■ **Requirement**
Where a picture appears, leave it out, and print the rest of the records as they are.
START Records for processing
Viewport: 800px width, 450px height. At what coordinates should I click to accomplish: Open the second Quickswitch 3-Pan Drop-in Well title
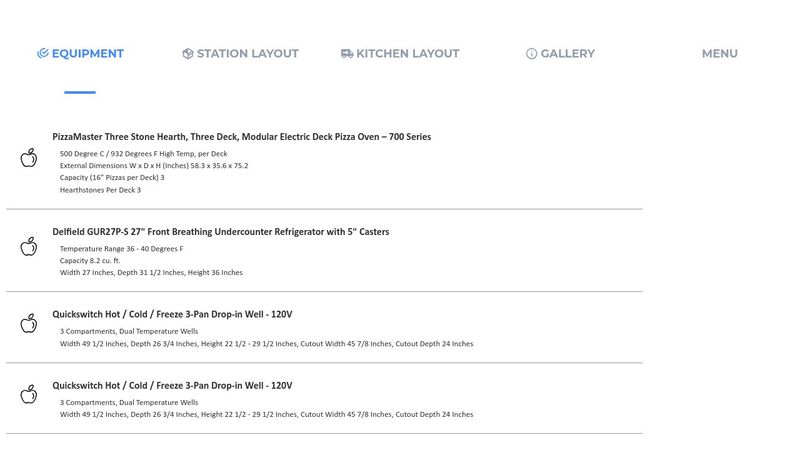(172, 386)
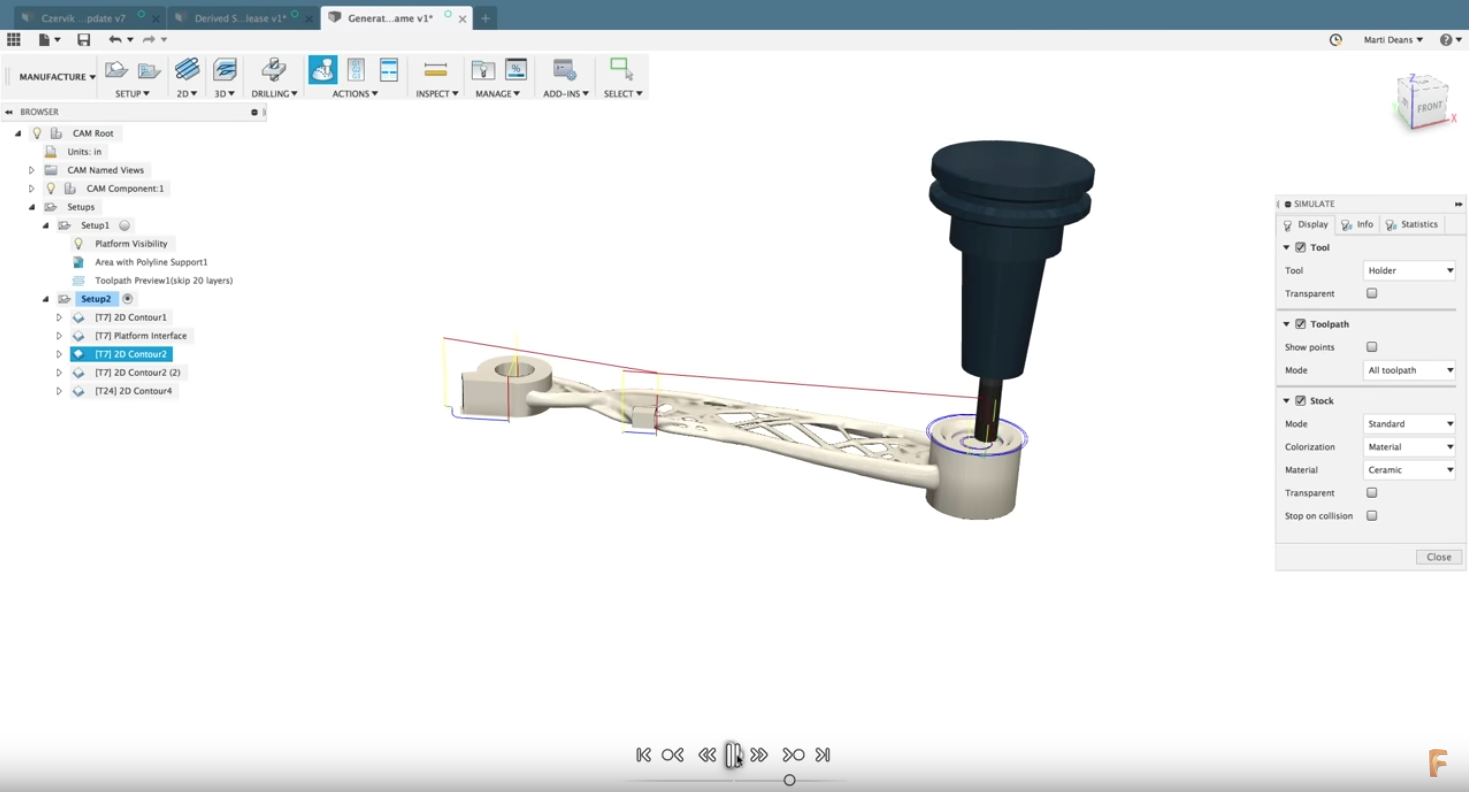Enable the Stop on collision checkbox
This screenshot has width=1469, height=792.
1372,516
END Records for processing
■ **Answer area**
Viewport: 800px width, 450px height. At what coordinates should I click to accomplish: Open the second Quickswitch 3-Pan Drop-in Well title
(172, 386)
Enable the Stop on collision checkbox
This screenshot has width=1469, height=792.
1372,516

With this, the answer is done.